Rasch analysis of items from two self-report measures of motor function: Determination of item difficulty and relationships with children's ability levels
The aim of this article was to determine item measurement properties of a set of items selected from the Gillette Functional Assessment Questionnaire (FAQ) and the Pediatric Outcome Data Collection Instrument (PODCI) using Rasch analysis, and to explore relationships between the FAQ/PODCI combined set of items, FAQ walking scale level, Gross Motor Function Classification System (GMFCS) levels, and the Gait Deviation Index on a common measurement scale.
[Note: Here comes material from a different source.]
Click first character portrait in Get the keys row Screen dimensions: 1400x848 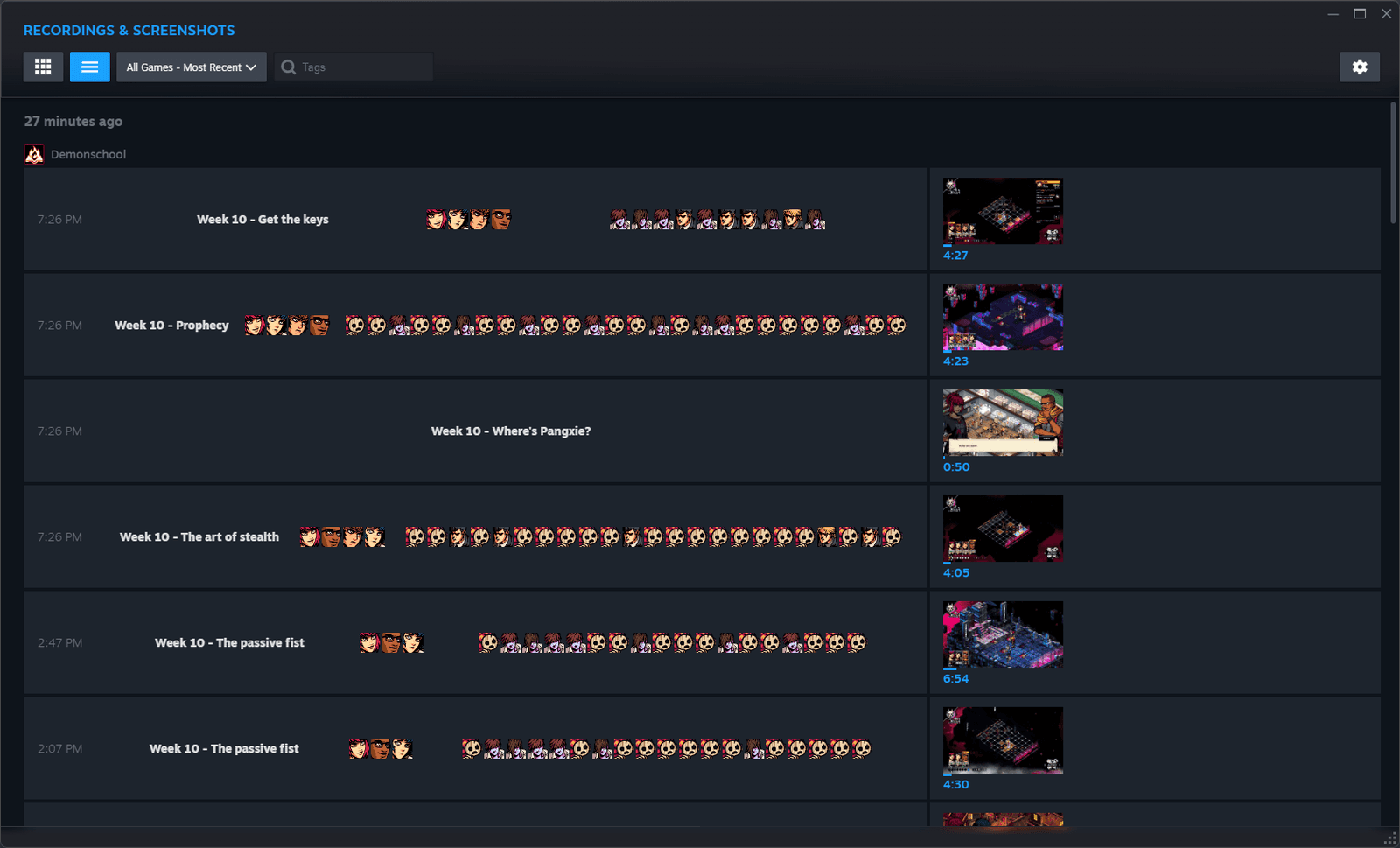[x=436, y=220]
Rasch analysis was performed on data from a retrospective chart review of parent-reported FAQ and PODCI data from 485 individuals (273 males; 212 females; mean age 9 y 10 mo, SD 3 y 10 mo) who underwent first-time three-dimensional gait analysis. Of the 485 individuals, 289 had a diagnosis of cerebral palsy (104 GMFCS level I, 97 GMFCS level II, 69 GMFCS level III, and 19 GMFCS level IV). Rasch-based person abilities and item difficulties based on subgroups defined by the FAQ walking scale level, Gait Deviation Index, and the GMFCS level were compared.
The FAQ/PODCI item set demonstrated necessary Rasch characteristics to support its use as a combined measurement scale. Item groupings at similar difficulty levels were consistent with the mean person abilities of subgroups based on FAQ walking scale level, Gait Deviation Index, and GMFCS level.
Rasch-derived person ability scores from the FAQ/PODCI combined item set are consistent with clinical measures. Rasch analysis provides insights that may improve interpretation of the difficulty of motor functions for children with disabilities.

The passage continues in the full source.